Assignment: Please repeat, exactly as they stand, the line containing "You are a computer-use agent." and the lines after it through the final line of the listing below, minus pictures.

Source information:
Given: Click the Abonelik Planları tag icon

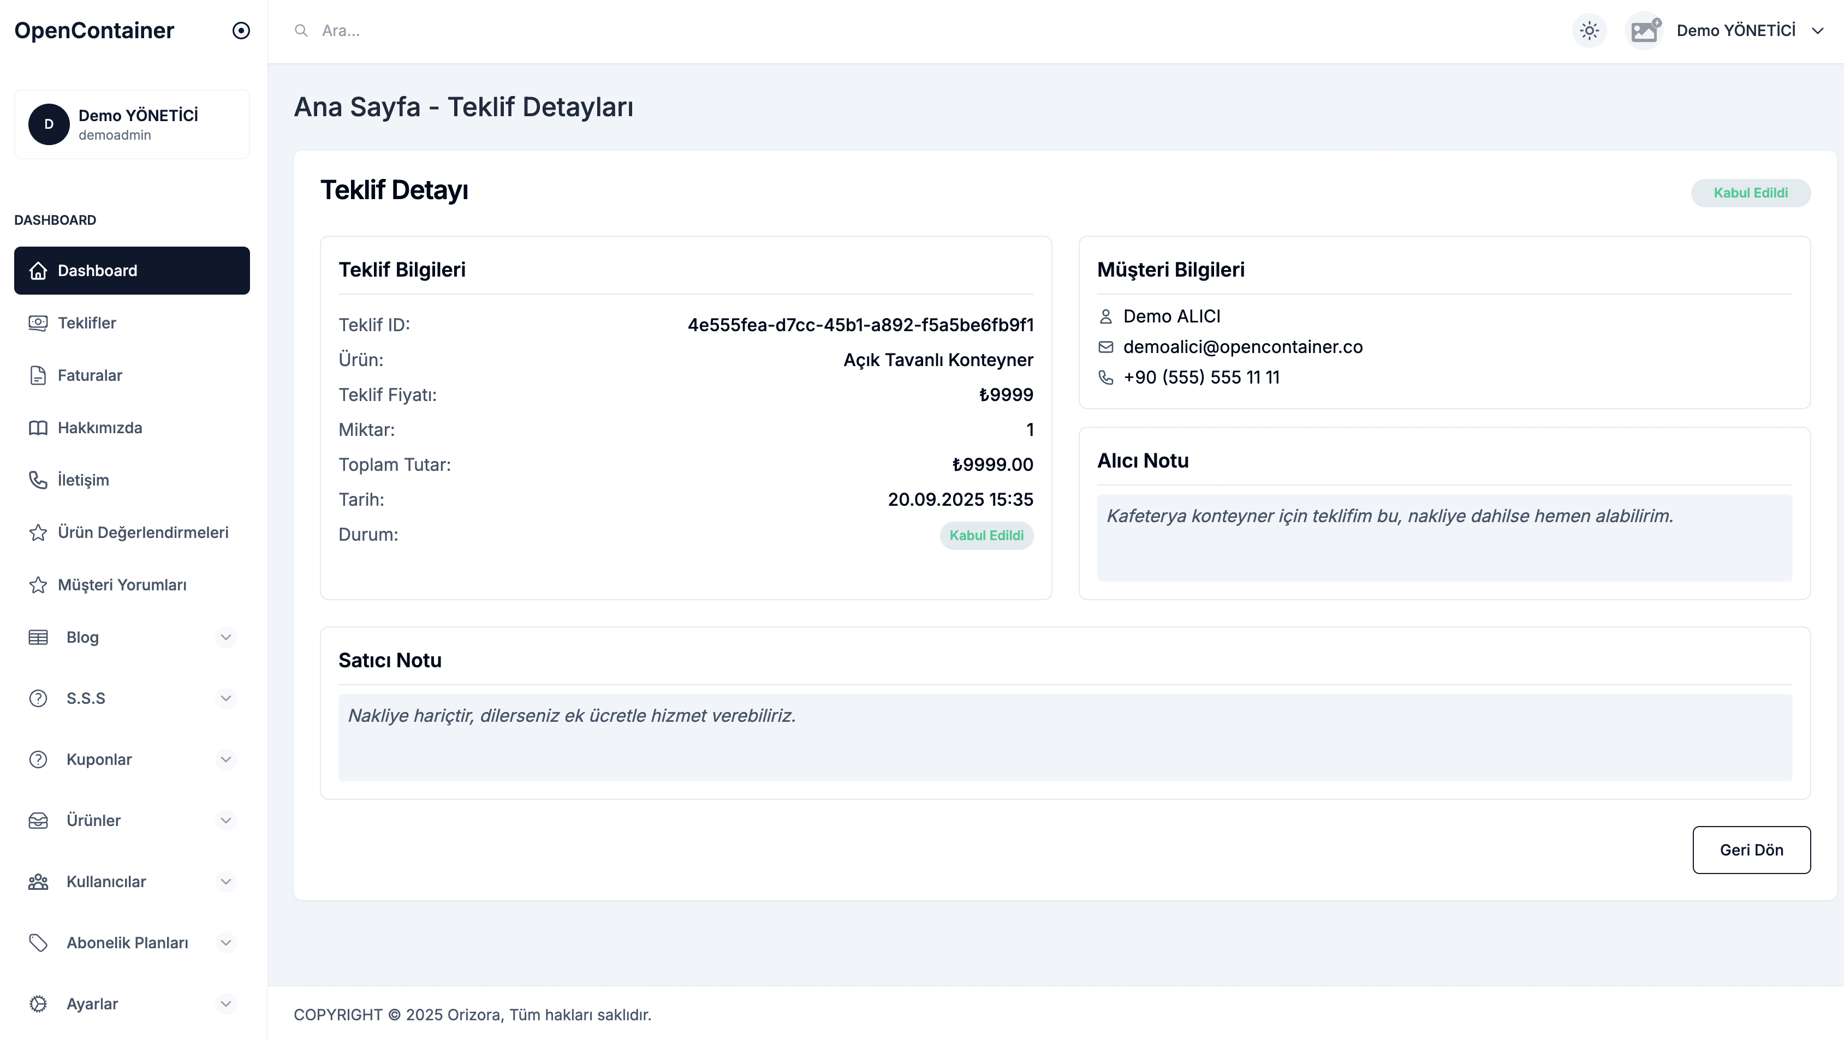Looking at the screenshot, I should (x=38, y=943).
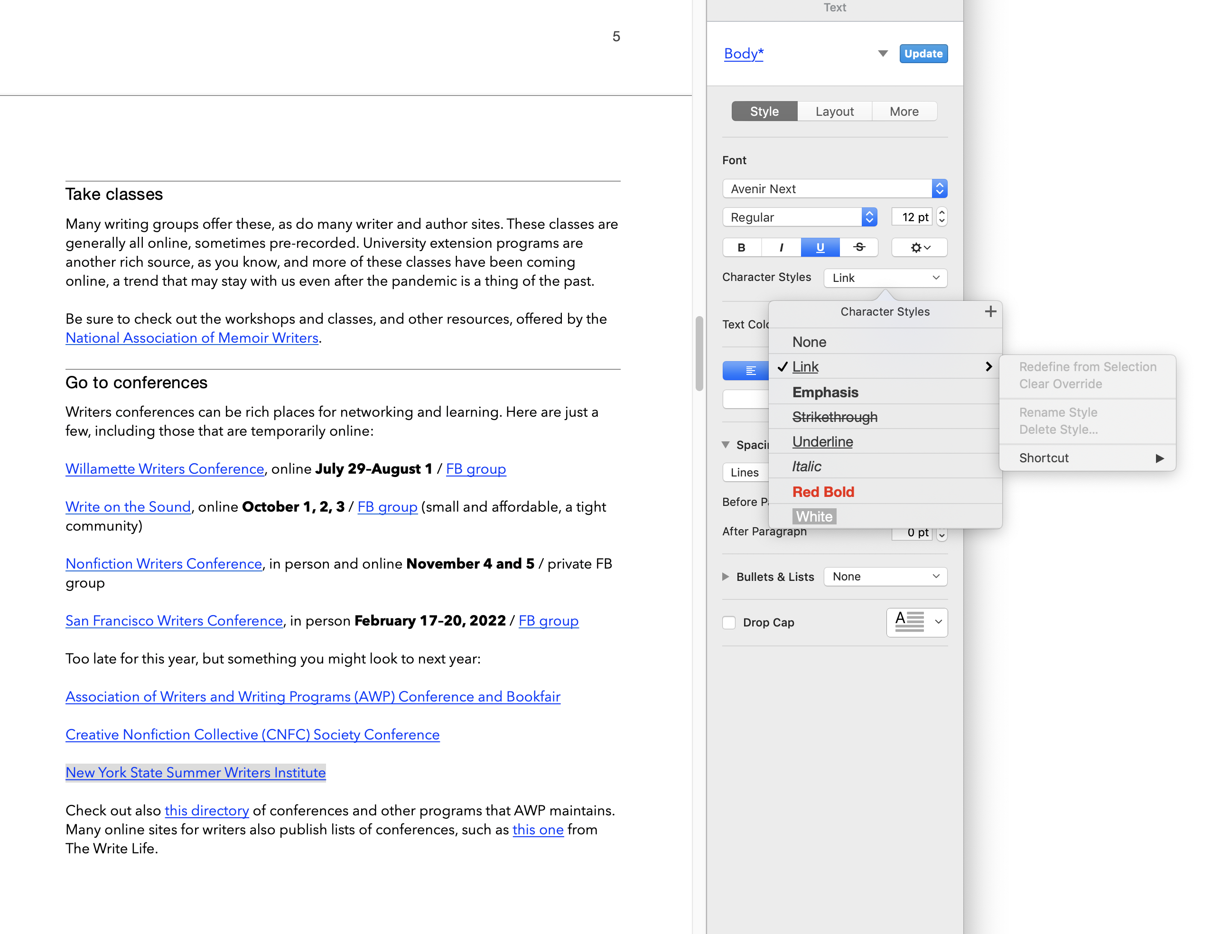The height and width of the screenshot is (934, 1230).
Task: Toggle strikethrough formatting button
Action: pyautogui.click(x=859, y=248)
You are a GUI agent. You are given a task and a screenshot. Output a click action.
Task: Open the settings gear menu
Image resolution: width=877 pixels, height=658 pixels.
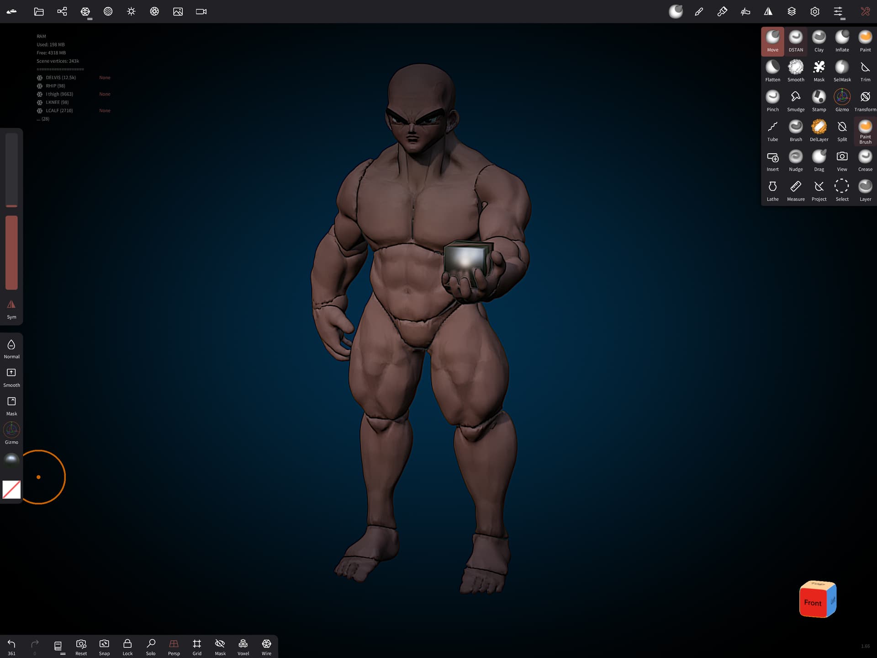pos(815,11)
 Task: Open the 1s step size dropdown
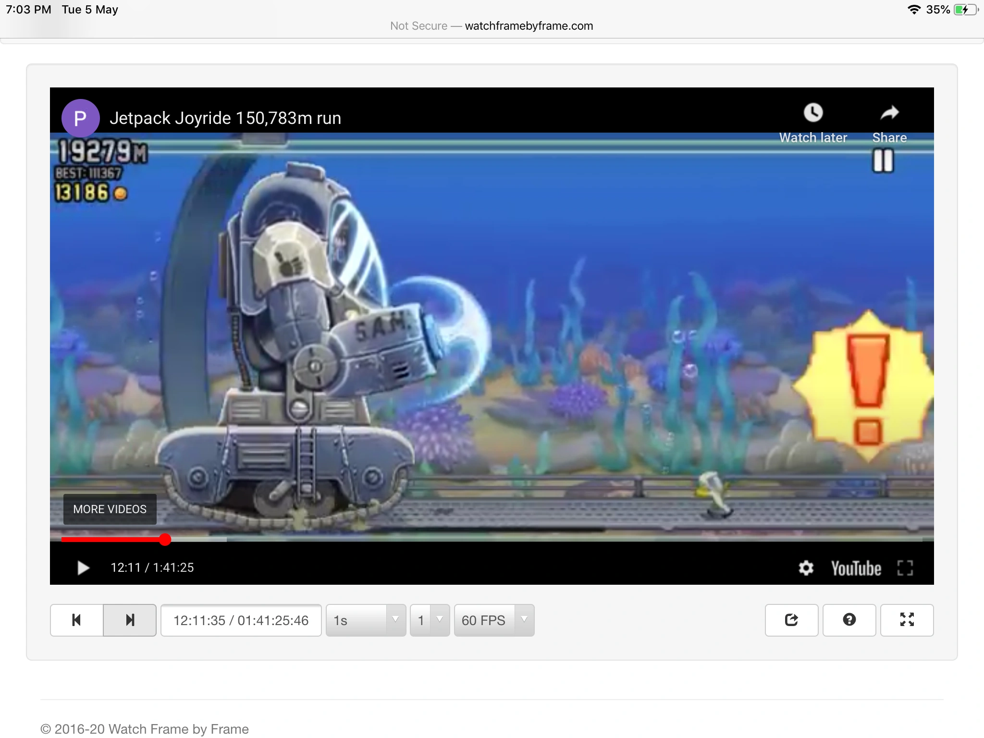(x=366, y=620)
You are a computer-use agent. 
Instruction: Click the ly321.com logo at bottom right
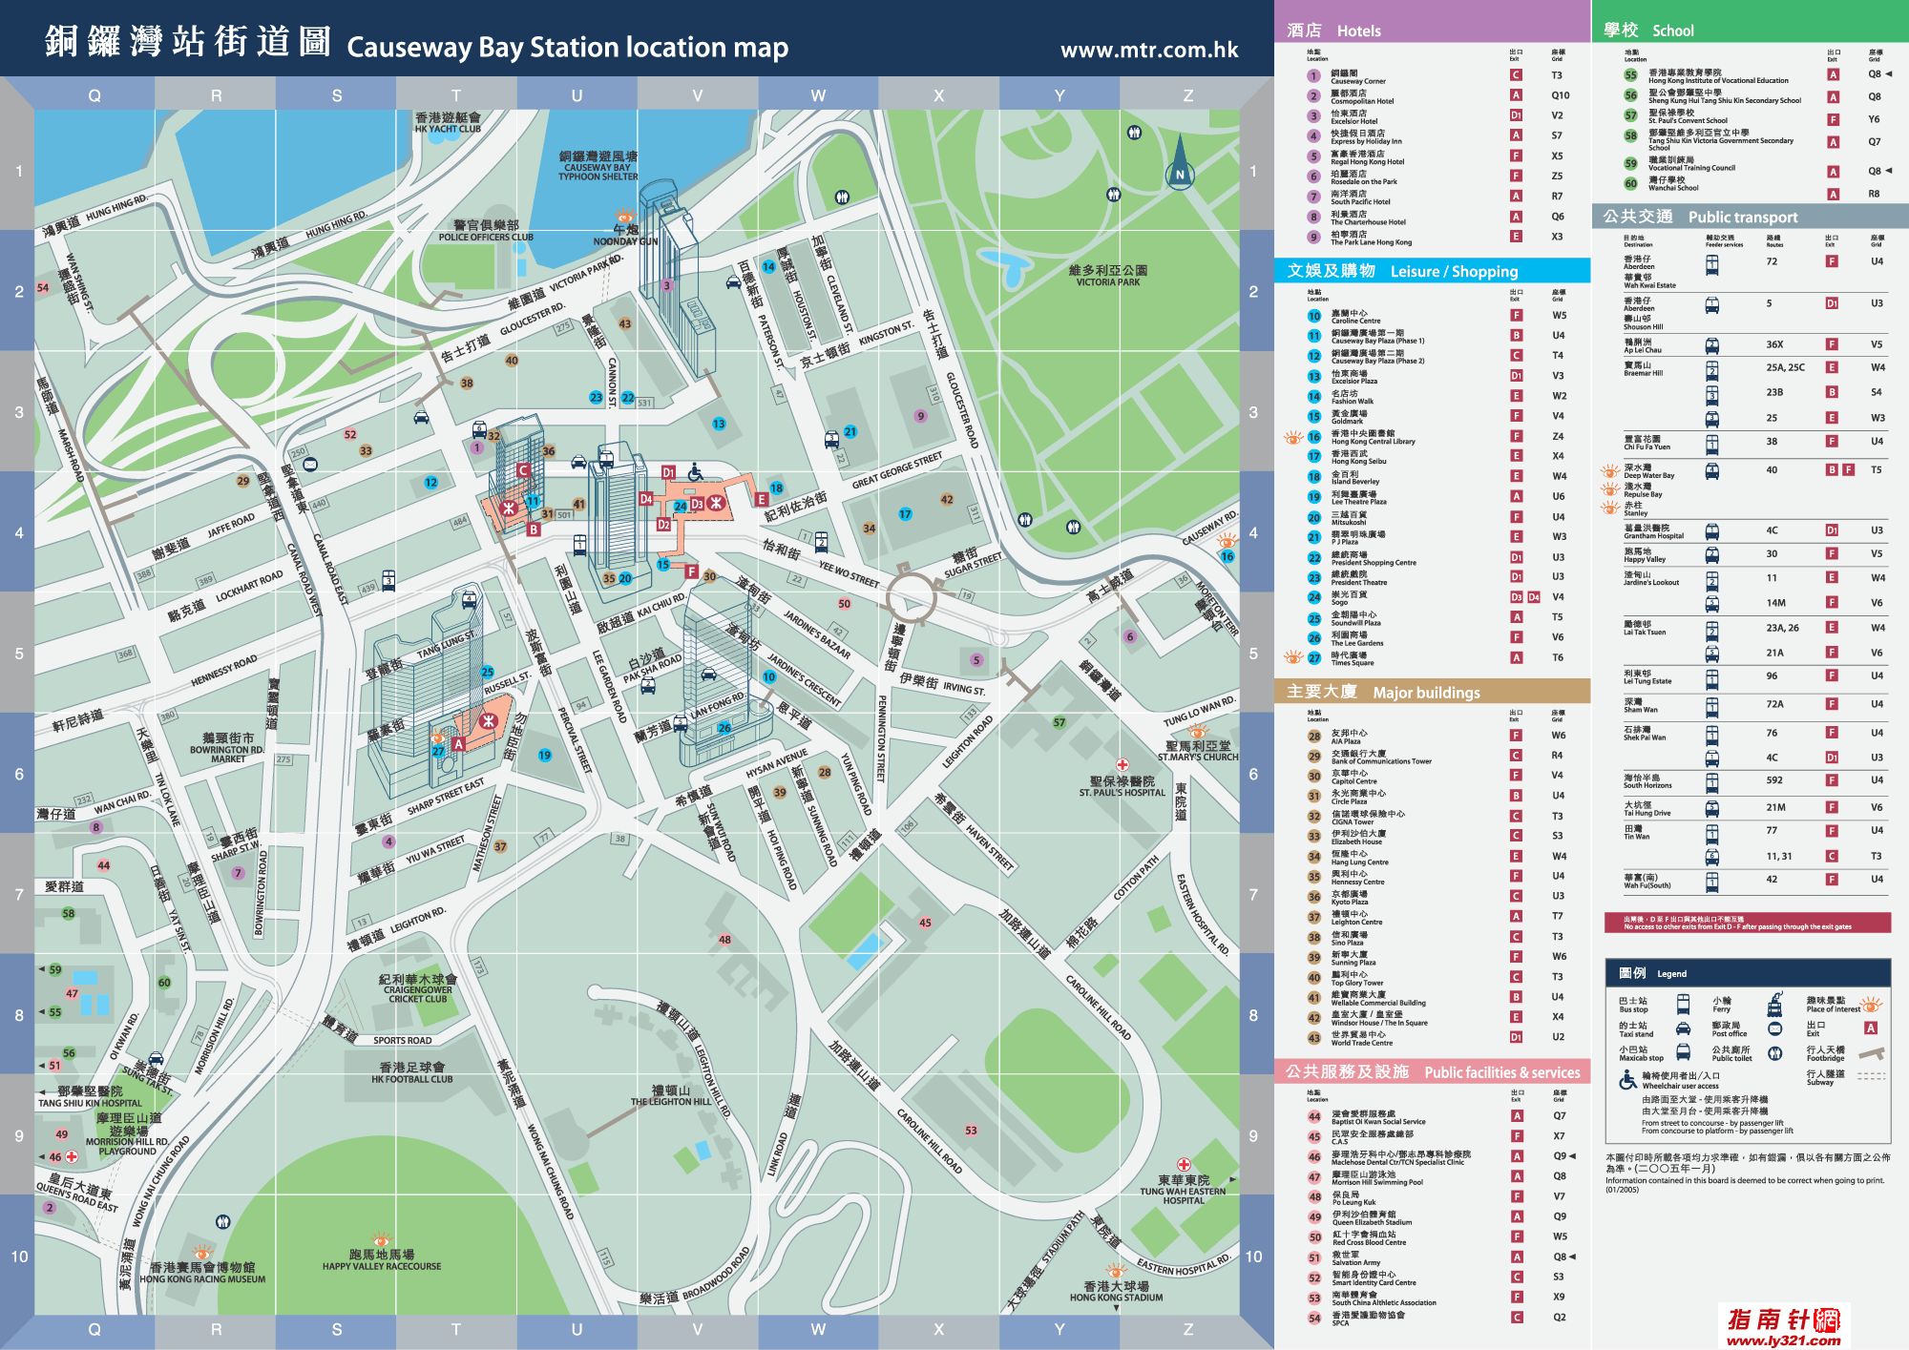(1783, 1326)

Response area:
You are a computer-use agent. 
Instruction: Click the ly321.com logo at bottom right
(1783, 1326)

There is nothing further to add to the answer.